**Your goal:** Repeat exactly the opening lines of the records, ending with the line that contains "Calculateur de financement (381, 2286)".

Source data
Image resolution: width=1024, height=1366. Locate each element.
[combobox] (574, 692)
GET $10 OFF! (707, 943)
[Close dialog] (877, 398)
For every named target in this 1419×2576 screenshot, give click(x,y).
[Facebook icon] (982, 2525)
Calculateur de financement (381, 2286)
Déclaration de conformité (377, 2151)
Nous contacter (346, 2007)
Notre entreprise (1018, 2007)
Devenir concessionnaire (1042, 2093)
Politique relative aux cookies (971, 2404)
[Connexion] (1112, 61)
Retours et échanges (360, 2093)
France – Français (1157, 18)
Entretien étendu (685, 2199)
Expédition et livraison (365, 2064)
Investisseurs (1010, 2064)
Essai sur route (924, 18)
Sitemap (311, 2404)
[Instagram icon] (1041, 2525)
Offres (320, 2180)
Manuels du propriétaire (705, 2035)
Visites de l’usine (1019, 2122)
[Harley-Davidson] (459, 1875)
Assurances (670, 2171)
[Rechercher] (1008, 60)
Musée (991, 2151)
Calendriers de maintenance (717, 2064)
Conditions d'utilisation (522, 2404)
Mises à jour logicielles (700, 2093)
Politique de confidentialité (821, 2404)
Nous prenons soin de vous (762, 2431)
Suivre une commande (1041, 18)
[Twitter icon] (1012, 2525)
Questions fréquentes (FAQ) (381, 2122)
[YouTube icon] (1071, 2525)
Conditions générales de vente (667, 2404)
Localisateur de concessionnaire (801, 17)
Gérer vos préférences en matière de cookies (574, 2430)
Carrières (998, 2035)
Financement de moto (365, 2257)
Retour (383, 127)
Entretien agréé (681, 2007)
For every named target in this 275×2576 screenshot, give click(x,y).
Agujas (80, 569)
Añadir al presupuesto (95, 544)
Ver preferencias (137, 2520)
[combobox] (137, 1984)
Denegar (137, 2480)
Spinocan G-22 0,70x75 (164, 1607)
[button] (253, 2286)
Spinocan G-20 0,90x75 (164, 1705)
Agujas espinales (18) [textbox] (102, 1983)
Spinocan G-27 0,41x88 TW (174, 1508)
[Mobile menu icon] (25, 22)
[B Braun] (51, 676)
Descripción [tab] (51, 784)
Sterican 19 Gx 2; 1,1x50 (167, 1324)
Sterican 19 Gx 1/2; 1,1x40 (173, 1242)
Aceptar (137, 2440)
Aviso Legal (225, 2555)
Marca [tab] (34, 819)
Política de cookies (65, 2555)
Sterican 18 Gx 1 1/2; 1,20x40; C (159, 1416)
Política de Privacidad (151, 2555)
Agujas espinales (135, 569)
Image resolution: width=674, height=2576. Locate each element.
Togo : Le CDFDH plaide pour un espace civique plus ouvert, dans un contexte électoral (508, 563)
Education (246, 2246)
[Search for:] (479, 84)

**Output of the task:**
Image resolution: width=1024, height=1366. Locate each element.
[combobox] (574, 692)
GET $10 OFF! (707, 943)
[Close dialog] (877, 398)
For every named target in this 1419×2576 screenshot, give click(x,y).
[Facebook icon] (982, 2525)
Calculateur de financement (381, 2286)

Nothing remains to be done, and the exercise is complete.